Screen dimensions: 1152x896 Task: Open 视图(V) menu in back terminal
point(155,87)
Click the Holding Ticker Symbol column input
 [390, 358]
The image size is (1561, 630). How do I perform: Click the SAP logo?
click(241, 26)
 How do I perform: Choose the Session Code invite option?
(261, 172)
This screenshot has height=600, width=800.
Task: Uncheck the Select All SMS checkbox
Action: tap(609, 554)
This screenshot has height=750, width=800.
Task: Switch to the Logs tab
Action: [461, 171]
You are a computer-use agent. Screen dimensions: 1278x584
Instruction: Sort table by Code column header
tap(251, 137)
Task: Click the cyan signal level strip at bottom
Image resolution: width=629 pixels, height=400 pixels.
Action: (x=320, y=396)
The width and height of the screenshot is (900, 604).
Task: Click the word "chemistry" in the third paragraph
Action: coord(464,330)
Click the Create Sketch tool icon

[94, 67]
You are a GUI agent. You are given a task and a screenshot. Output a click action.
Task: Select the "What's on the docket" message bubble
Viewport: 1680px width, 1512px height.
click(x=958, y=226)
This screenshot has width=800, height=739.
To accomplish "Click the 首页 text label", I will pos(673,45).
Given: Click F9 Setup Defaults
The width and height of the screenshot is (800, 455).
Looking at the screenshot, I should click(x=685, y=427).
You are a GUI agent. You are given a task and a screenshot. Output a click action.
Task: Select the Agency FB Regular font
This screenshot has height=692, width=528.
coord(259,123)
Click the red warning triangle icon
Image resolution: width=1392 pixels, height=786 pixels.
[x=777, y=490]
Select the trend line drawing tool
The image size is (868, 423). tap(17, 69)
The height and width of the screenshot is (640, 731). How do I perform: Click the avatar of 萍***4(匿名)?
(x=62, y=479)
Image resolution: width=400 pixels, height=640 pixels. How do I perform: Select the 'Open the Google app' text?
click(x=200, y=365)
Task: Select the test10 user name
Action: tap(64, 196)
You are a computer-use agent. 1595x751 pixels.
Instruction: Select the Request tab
○ ○ ○
Work instructions: The only acceptable answer is the full set of entries, repeated exactly.

Response area:
Screen dimensions: 1152x896 Task: Open 视图(V) menu in back terminal
point(155,87)
Click the Holding Ticker Symbol column input
 [390, 358]
The image size is (1561, 630). How do I perform: Click the SAP logo?
click(241, 26)
 How do I perform: Choose the Session Code invite option?
(261, 172)
This screenshot has height=600, width=800.
Task: Uncheck the Select All SMS checkbox
Action: tap(609, 554)
This screenshot has height=750, width=800.
Task: Switch to the Logs tab
Action: [461, 171]
You are a computer-use agent. Screen dimensions: 1278x584
Instruction: Sort table by Code column header
tap(251, 137)
Task: Click the cyan signal level strip at bottom
Image resolution: width=629 pixels, height=400 pixels.
Action: (x=320, y=396)
The width and height of the screenshot is (900, 604).
Task: Click the word "chemistry" in the third paragraph
Action: coord(464,330)
Click the Create Sketch tool icon

[94, 67]
You are a GUI agent. You are given a task and a screenshot. Output a click action.
Task: Select the "What's on the docket" message bubble
Viewport: 1680px width, 1512px height.
click(x=958, y=226)
This screenshot has width=800, height=739.
To accomplish "Click the 首页 text label", I will pos(673,45).
Given: Click F9 Setup Defaults
The width and height of the screenshot is (800, 455).
Looking at the screenshot, I should click(x=685, y=427).
You are a GUI agent. You are given a task and a screenshot. Output a click action.
Task: Select the Agency FB Regular font
This screenshot has height=692, width=528.
coord(259,123)
Click the red warning triangle icon
Image resolution: width=1392 pixels, height=786 pixels.
[x=777, y=490]
Select the trend line drawing tool
The image size is (868, 423). tap(17, 69)
The height and width of the screenshot is (640, 731). How do I perform: Click the avatar of 萍***4(匿名)?
(x=62, y=479)
Image resolution: width=400 pixels, height=640 pixels. How do I perform: Select the 'Open the Google app' text?
click(x=200, y=365)
Task: Select the test10 user name
Action: tap(64, 196)
You are a computer-use agent. 1595x751 pixels.
Instruction: Select the Request tab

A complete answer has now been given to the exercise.